» **WHAT YOU HAVE TO DO**: In this exercise, return only the lines that run from the line with "The image size" to the end of the entries below, both included. Pictures are not copied.

» **PROVIDED MATERIAL**:
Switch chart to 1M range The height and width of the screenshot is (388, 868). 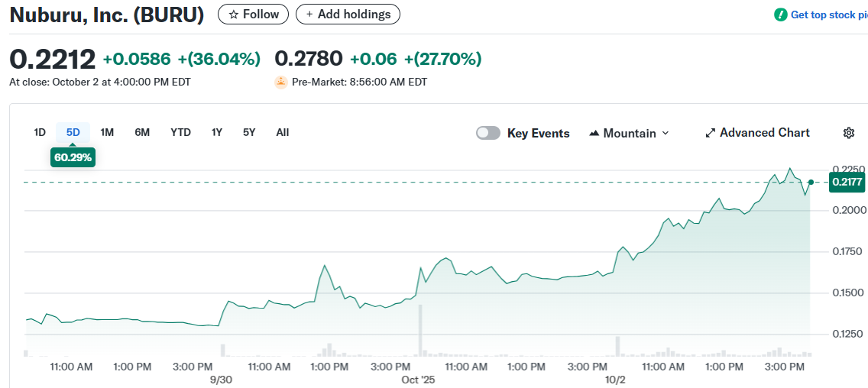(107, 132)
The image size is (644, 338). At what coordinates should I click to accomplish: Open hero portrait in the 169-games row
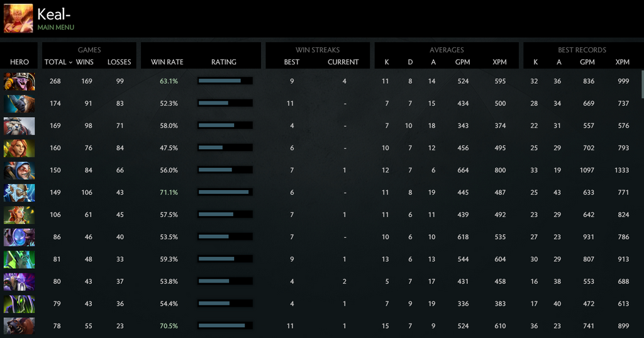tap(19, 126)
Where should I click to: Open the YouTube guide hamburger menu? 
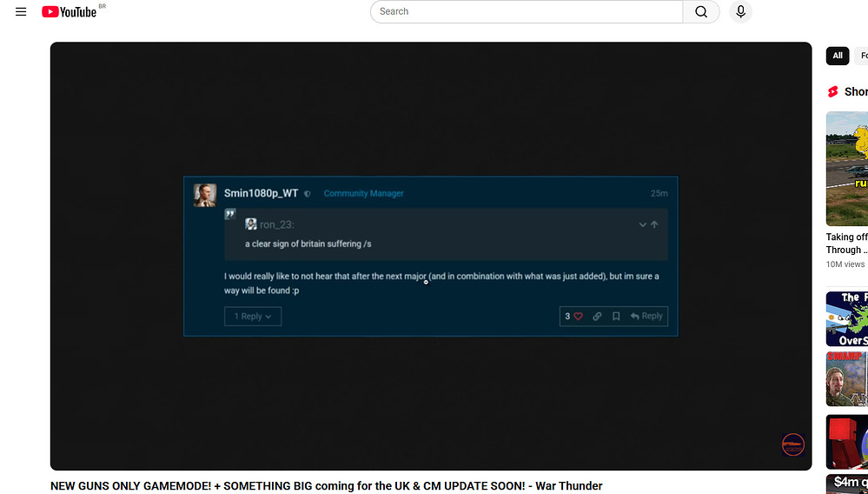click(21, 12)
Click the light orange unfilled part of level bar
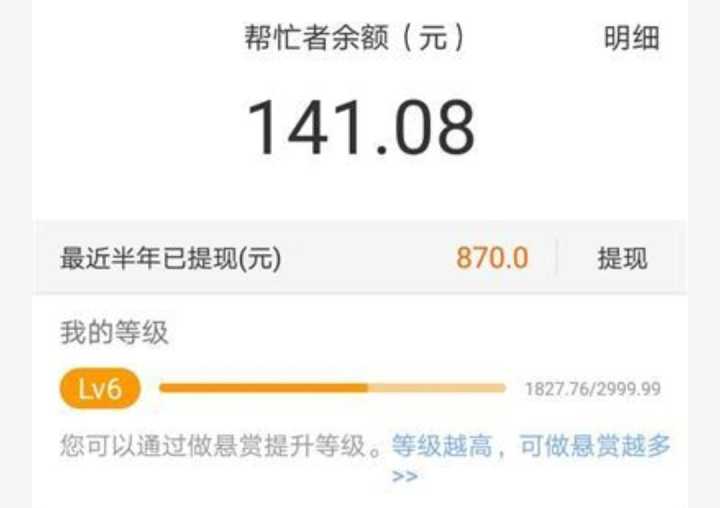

» **EXPECTED ANSWER**:
The image size is (644, 338). At what coordinates should I click to accomplish: Open hero portrait in the 169-games row
tap(19, 126)
Where should I click to: Open the YouTube guide hamburger menu? 
click(21, 12)
Click the light orange unfilled part of level bar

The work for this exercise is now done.